The problem is that cash can be inconvenient to carry and use. Plus, you miss out on all of the opportunities for things like credit card rewards, which is not ideal when you are saving up travel points for your dream trip to Paris.


What are the Alternatives?

If you want to try this method, but are not quite ready to give up your credit card, there are a few options for getting the same result using technology. These range from just a step above the envelope system to pretty cutting edge.


Digital Note-Taking Apps

You can use the standard notes app that comes pre-downloaded on most phones, or choose really any note-taking app you like. Create a checklist with every budget item and list how much you spent every time you make a purchase beside the budget line. When you reach the spending limit of a budget category, check the box or cross it off and know that you are done spending for the month. This is a pretty fast and loose approach unless you love to do math, but the best part is that you are actively tracking your spending and seeing how much it goes up every day.



This option is a step up from just using notes on your phone. Setup can be a little tricky if you are not familiar with spreadsheets, but most systems (like Google Drive) have templates to help you get started and some also have an app for your phone. The process is similar to the way you would set up the note-taking approach, but instead of using rounded dollar amounts, you put in the exact cost and the spreadsheet will subtract that from the total budgeted amount. All the perks of actively tracking your spending, but once you have the spreadsheet set up it does all the work for you.


Budgeting Apps

There are plenty of budgeting apps out there like Goodbudget, which are actually based on the envelope system. Any of them will help you keep on track with your spending, but my favorite is Mint. They have both a website and an app. This is great for if you want to have a thorough review of your budget or just want to glance at it on the go. Like the envelope system, you can create budget categories with as much detail as you like.
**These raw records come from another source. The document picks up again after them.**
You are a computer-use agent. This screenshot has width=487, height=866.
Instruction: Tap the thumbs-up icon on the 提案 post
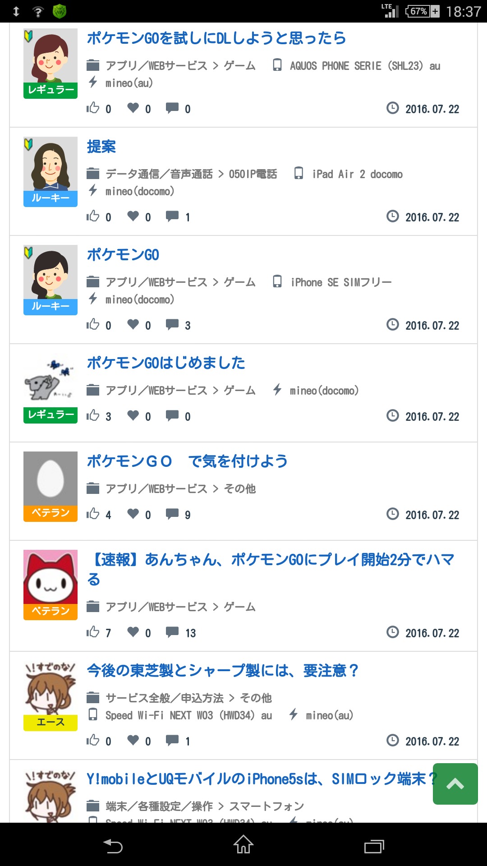[x=93, y=216]
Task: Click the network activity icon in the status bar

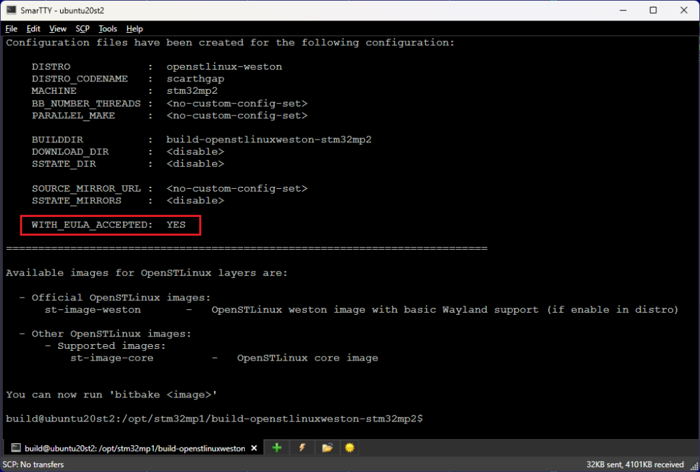Action: pos(692,464)
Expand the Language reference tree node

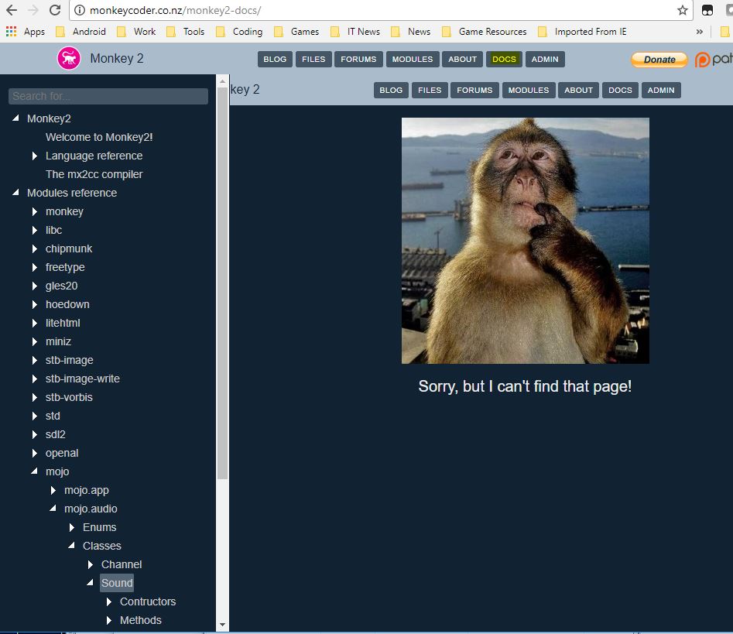point(35,156)
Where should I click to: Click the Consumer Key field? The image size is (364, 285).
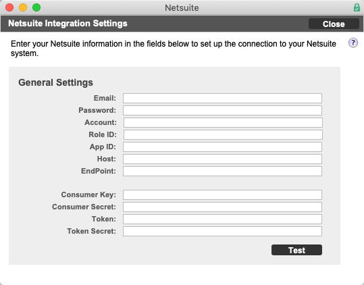[222, 195]
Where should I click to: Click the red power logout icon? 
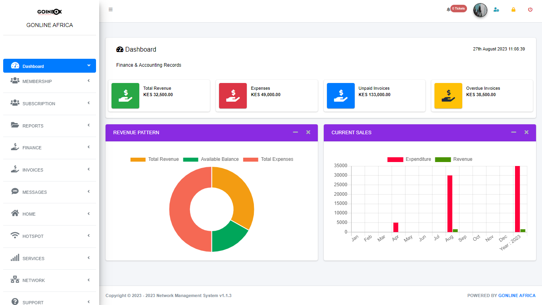[x=530, y=10]
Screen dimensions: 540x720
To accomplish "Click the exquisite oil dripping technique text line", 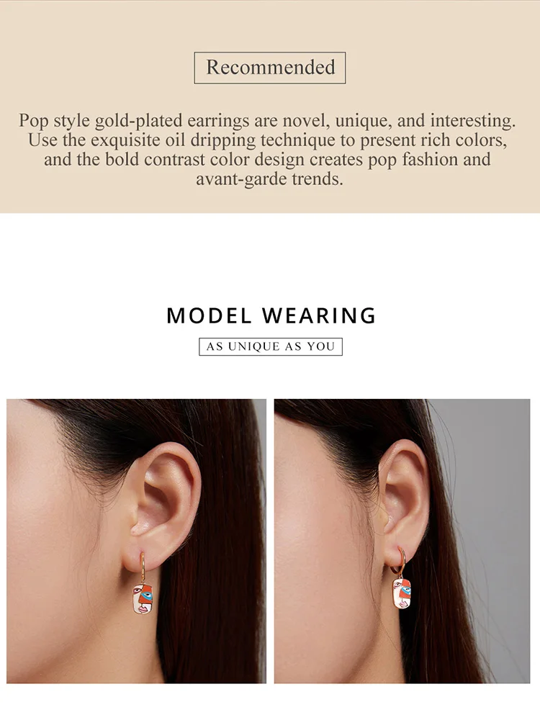I will pyautogui.click(x=268, y=140).
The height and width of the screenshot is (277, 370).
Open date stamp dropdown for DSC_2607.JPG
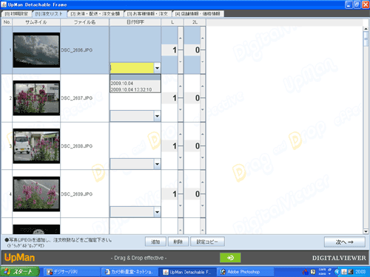point(157,116)
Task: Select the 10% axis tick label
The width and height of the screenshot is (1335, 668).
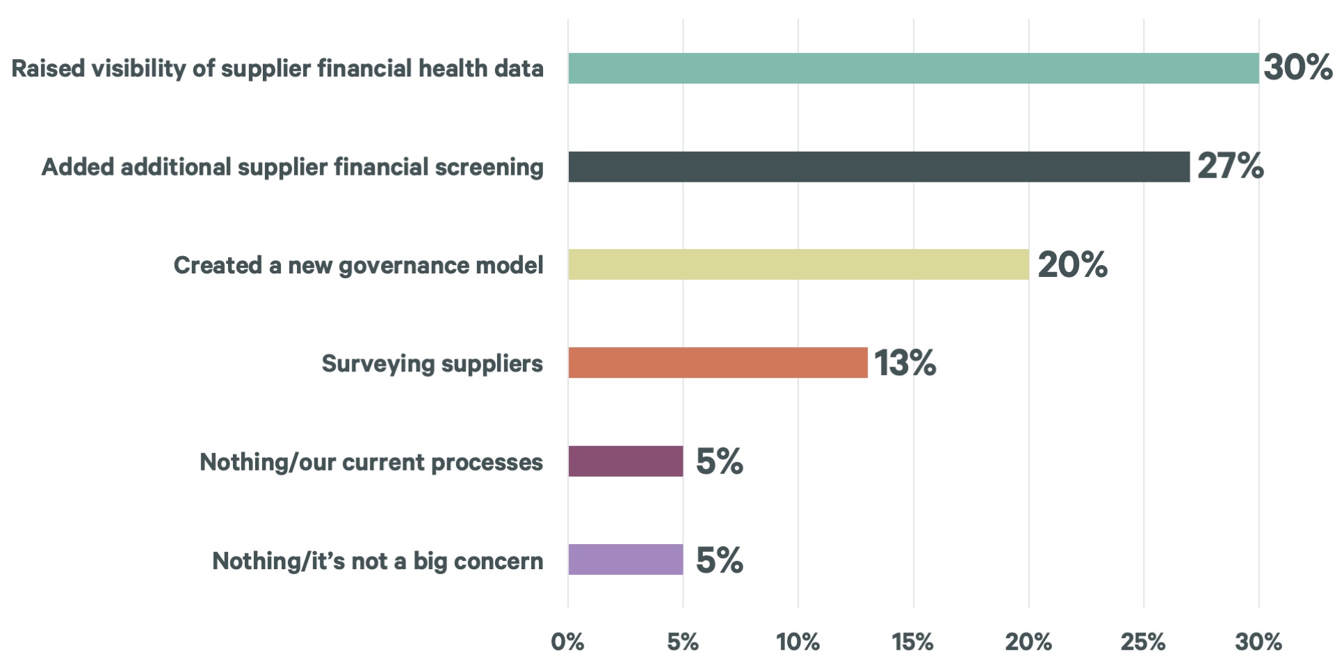Action: click(x=798, y=642)
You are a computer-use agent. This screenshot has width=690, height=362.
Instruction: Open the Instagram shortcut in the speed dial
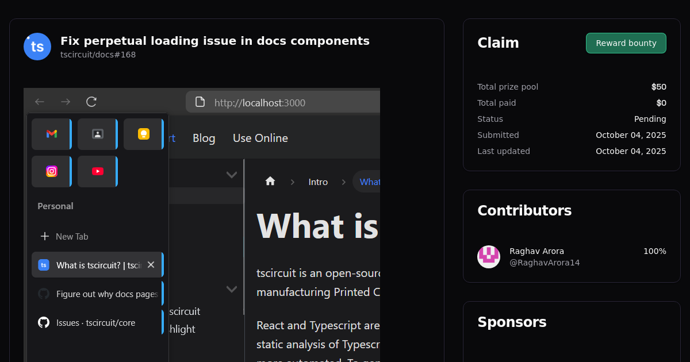(x=51, y=171)
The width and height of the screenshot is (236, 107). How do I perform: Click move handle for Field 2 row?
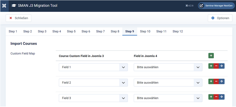tap(221, 81)
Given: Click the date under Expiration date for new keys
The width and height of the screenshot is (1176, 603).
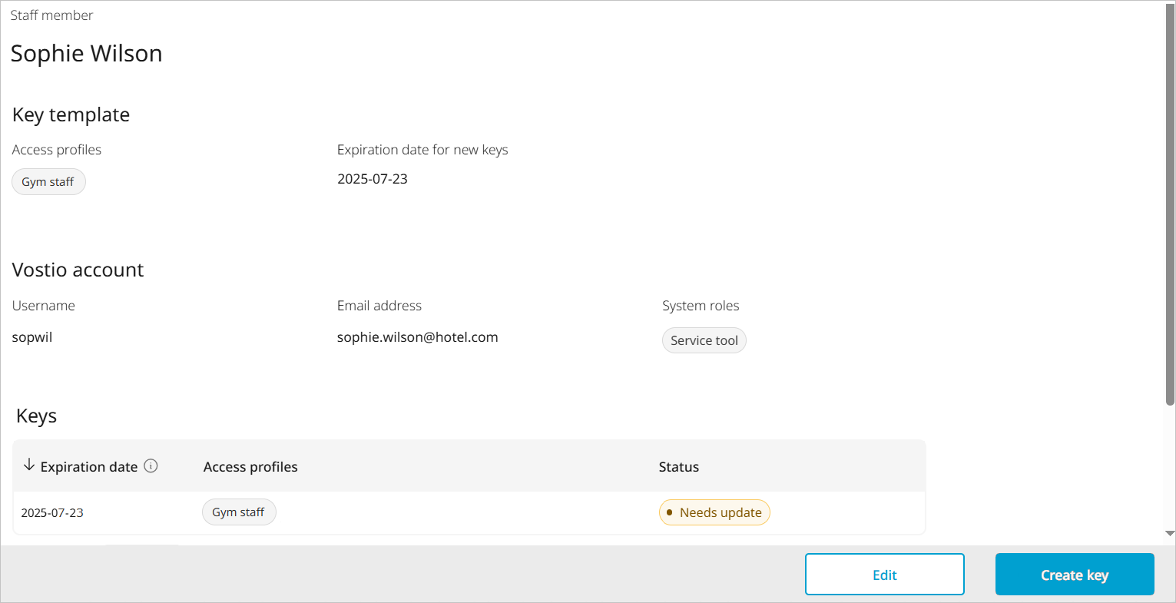Looking at the screenshot, I should click(373, 179).
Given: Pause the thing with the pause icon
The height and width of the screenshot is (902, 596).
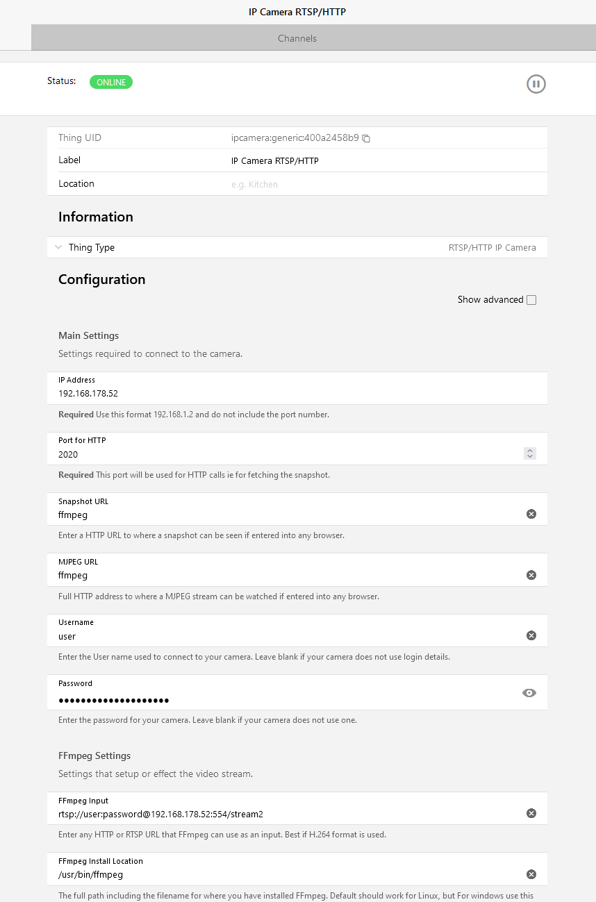Looking at the screenshot, I should 536,84.
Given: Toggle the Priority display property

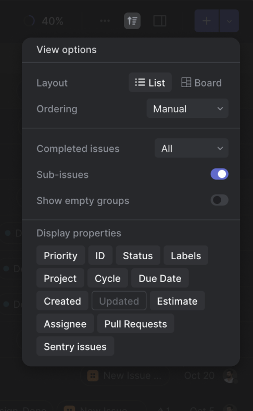Looking at the screenshot, I should click(61, 256).
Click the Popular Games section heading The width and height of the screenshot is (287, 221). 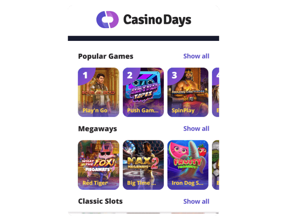(106, 56)

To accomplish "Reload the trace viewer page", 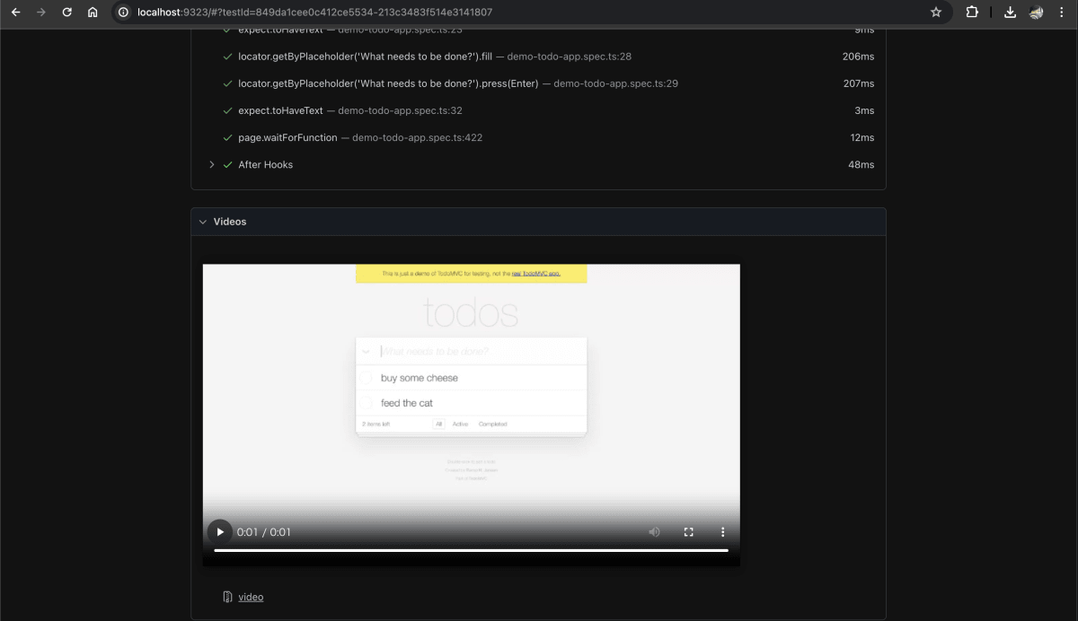I will pos(67,13).
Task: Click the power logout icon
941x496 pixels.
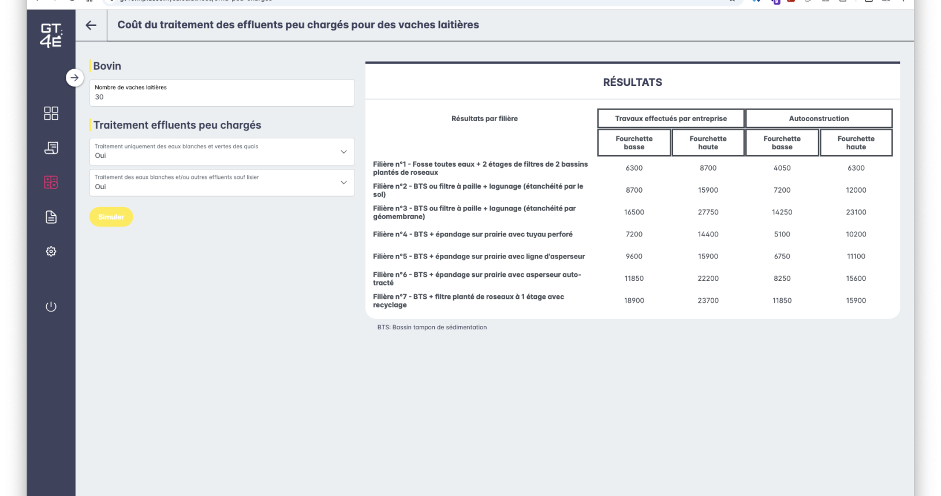Action: [51, 306]
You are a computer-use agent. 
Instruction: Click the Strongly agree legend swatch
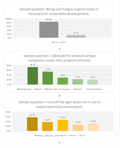(18, 89)
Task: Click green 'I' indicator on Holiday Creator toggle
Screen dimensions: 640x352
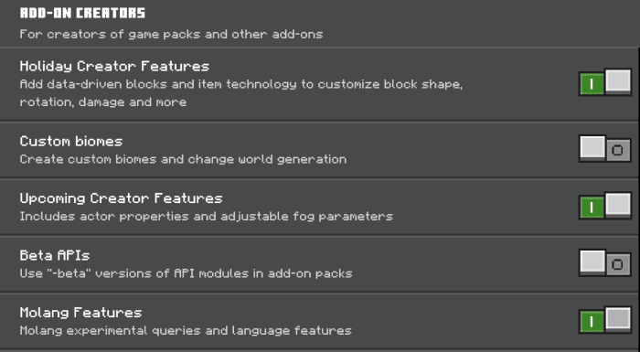Action: [592, 84]
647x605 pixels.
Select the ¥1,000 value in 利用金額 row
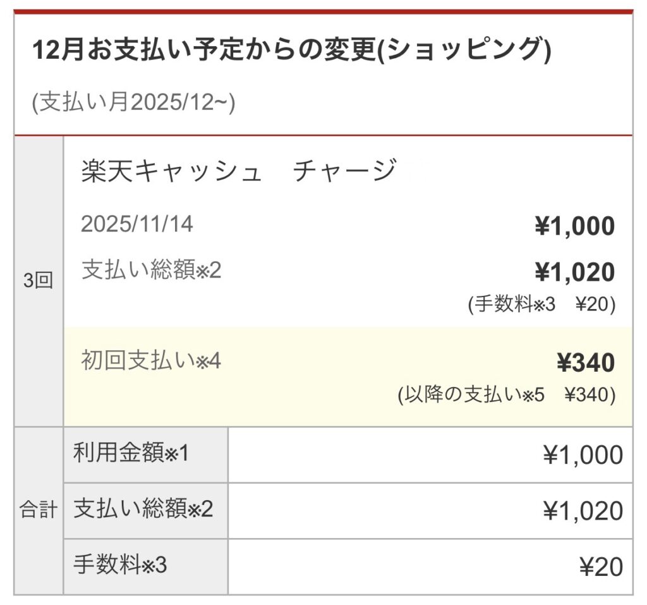pos(583,455)
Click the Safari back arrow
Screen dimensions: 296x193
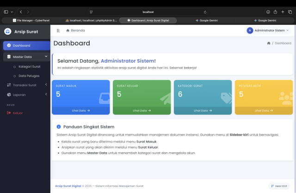click(x=21, y=12)
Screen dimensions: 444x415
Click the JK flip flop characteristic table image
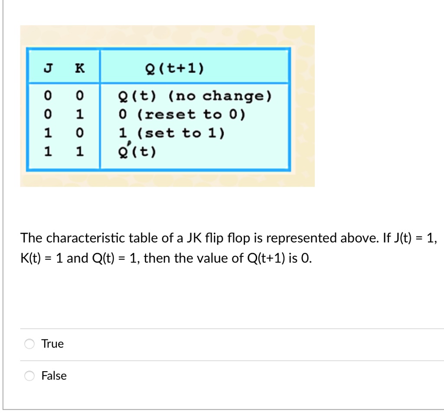tap(167, 105)
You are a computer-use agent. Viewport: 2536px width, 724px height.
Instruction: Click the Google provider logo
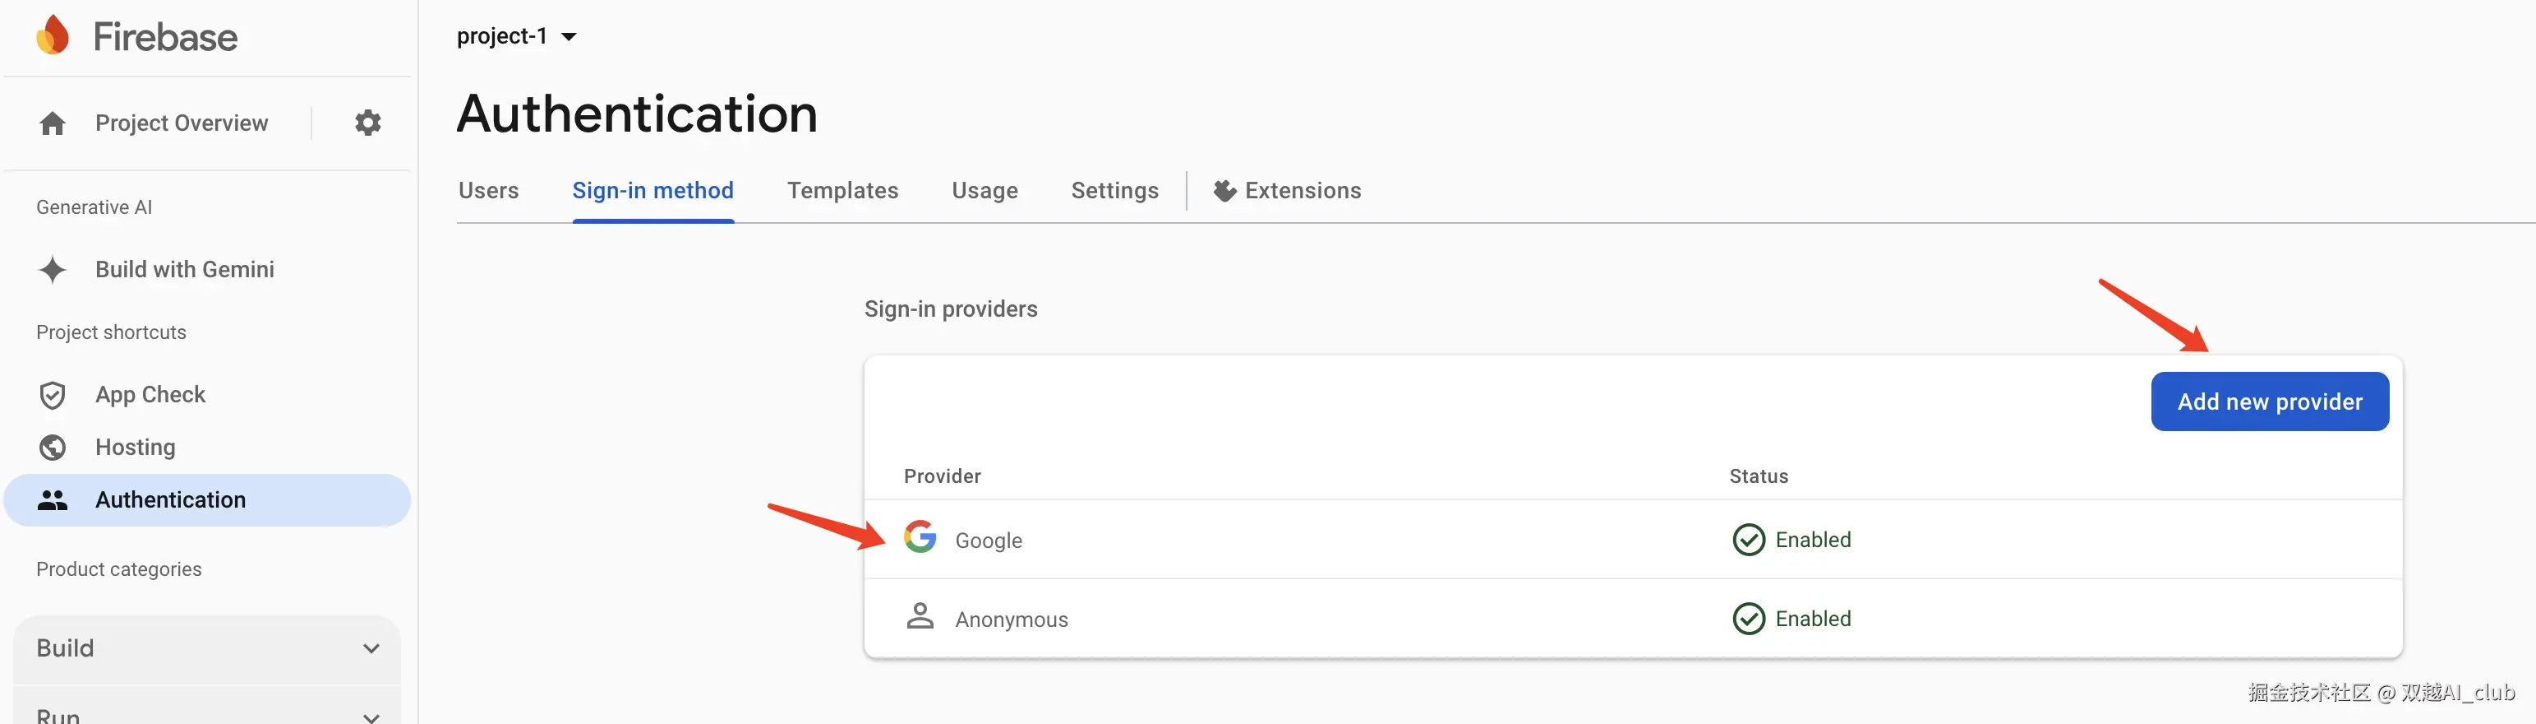pyautogui.click(x=919, y=538)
Mint does a great job sorting your expenditures into the right section.

The only downside is that you connect all of your financial accounts to the platform and it does all of the tracking for you. While that is easier than logging everything yourself, you miss out on seeing all of the expenses add up in real time. But Mint does send out reminders and notifications about upcoming payments and any unusual spending. And the real perk of using an app that connects to your credit card is that you can track trends that maybe should be a line item in your budget. If you notice something like a charge to your favorite coffee shop happening more mornings than not, it is easy to make budget changes in Mint. You can even carve out a separate category just for coffee, because it’s OK to buy the latte!

Beyond your monthly budget, Mint lets you see your entire financial footprint in one place, including tracking all of your loans, savings, and investments. So once you get this budgeting thing down, you can start working on the next thing: your credit score.


The opinions expressed in this post are my own and are not representative of those of my employer.